Bettie I. Alfred

September 17, 2020

Dies ist die Webseite von der Autorin und Hörspielmacherin Bettie I. Alfred. In der Seitenleiste finden Sie Informationen über ihr Schaffen. In ihrem Werk geht es meist um ein aberwitziges Dasein, das sie als lesende und schreibende Künstlerin mit einem tiefgreifenden Humor, dem meist eine Art romantische Ironie innewohnt und einem, mehr oder weniger scharfen, analytischen Blick für das (Ur-) Menschliche, in ihren Geschichten, die sie Gespinstteppiche nennt, darzustellen versucht. Frau Alfred ist es ein Anliegen die tristen Seiten des Lebens anzuerkennen und sie mit den durchaus ja auch ab und an erstaunlich schönen zu verbinden. Die Sprachlosigkeit zwischen den Zeilen interessiert sie dabei immer mehr, als die Tatsächlichkeiten.

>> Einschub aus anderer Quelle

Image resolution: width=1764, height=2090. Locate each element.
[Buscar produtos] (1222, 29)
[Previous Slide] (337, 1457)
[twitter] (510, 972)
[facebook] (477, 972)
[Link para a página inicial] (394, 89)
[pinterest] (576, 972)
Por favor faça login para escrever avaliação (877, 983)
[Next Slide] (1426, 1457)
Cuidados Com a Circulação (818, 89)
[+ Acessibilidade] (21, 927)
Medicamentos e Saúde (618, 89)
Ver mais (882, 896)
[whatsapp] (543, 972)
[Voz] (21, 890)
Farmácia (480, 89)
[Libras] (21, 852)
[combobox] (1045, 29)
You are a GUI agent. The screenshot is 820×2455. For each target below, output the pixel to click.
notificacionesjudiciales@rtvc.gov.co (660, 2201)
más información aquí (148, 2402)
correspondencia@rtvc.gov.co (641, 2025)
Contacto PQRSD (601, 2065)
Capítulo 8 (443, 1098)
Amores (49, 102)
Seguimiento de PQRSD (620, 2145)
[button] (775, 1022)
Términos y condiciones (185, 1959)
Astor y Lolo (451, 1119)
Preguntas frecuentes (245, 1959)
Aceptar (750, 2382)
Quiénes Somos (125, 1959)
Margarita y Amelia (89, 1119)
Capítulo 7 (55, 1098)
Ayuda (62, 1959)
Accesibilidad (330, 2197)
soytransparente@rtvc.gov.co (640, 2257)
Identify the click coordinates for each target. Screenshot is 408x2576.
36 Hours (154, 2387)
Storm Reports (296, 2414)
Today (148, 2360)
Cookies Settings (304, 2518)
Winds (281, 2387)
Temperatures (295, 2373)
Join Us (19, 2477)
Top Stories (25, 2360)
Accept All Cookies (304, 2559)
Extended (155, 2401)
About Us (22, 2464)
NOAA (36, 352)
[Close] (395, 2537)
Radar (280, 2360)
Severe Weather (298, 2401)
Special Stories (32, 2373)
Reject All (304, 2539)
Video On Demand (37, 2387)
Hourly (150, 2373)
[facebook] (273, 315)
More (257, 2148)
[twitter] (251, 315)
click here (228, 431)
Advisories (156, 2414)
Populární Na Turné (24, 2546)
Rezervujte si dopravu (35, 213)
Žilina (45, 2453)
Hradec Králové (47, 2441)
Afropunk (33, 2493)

„Ich will nur noch staunen – staunen über den Ernst des Lebens.
Bettie I. Alfred

„Aus solch winzigen Kleinigkeiten wie einem Husten, entwickelte sich monströs und gewaltig ein verlorener Nachmittag.“
Macs Blecher in Vernarbte Herzen

Meine Gedichte sind meist sekundenschnelle Sprach- und Gedankenspielereien und nicht zu verwechseln mit einer Realität.

ev`rything is quiet now

Mai 3, 2026

Ok, es ist nun also Sommer plötzlich. Ich weiss nicht wohin mit mir, zuviel geht seinen Gang und man selbst auch, ohne es zu bemerken. Ich suche die Cassette 17 seconds und finde nur die Hülle, die ich mit 16 Jahren so schön gestaltet hatte. Casettenhüllen gestalten anstatt Lateinvokabeln zu lernen, viele Jahre meine Lieblingsbeschäftigung gewesen. Sie war dann längst im Rekorder gesteckt, wo sonst. Bei einem Lied ist dann fast eine halbe Minute Stille, jemand hatte wohl vesehentlich auf Aufnahme gedrückt. So war das damals. Ein Hörspiel mit Kassettenrekorder mitzuschneiden war dann immer eine Risiko gewesen, die Länge des Bandes nicht evident… Es kommt mir so nun vor als seien „Die Leben der Menschen“ ebenso allesamt nicht evident mit den Formen des Daseins. Jeder macht was er will, und immerzu passiert eben was, was nicht zum Ablauf passt, dem Ablauf, den man vorhatte durchzuziehen. Es hilft dann lediglich die negativen Thematiken im Denken vorwegzunehmen. Ich muss dann fast heulen. Doch steige ich schnell dann auf den bereit hängenden Steigbügel meiner Phantasie und träume mich ins Vorgestern. Die Zeitmaschine, mit der man zurück könnte – sie ist immer noch nicht erfunden, aber die Gedanken sind ja tatsächlich, lange hatte ich daran gezweifelt, frei. Da! Die Nachtigall!!! Sie ist wieder da. Ein Zeichen, dass es weiter geht.

P.S: Ruhe sanft, Thomas! Wir kannten uns kaum und doch warst du mein einziger Cousin gewesen.